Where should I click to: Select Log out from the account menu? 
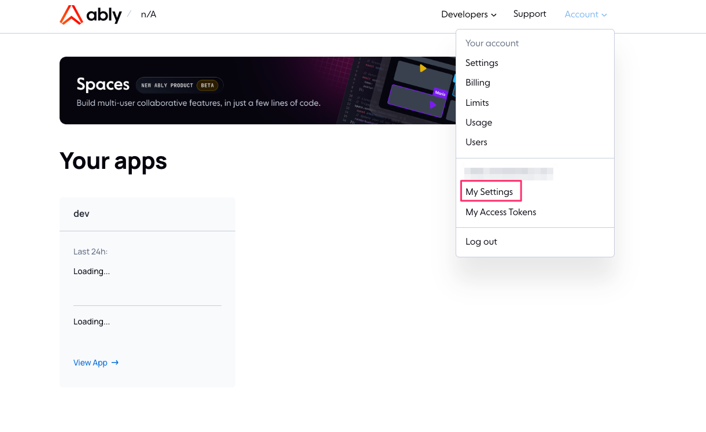480,241
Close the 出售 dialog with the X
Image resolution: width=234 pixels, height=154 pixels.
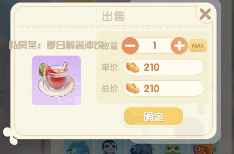[205, 14]
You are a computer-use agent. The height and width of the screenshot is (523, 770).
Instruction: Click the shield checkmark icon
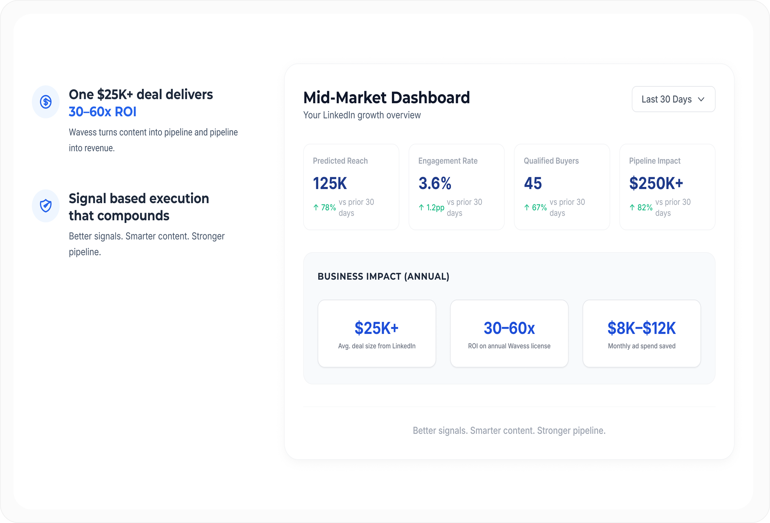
────────────────────
§ Task brief:
Set the pictures aside and transcribe the data above exactly.

§ Written reply:
Where should I click to: Select Log out from the account menu? 
480,241
Close the 出售 dialog with the X
Image resolution: width=234 pixels, height=154 pixels.
[205, 14]
You are a computer-use agent. The height and width of the screenshot is (523, 770).
Instruction: Click the shield checkmark icon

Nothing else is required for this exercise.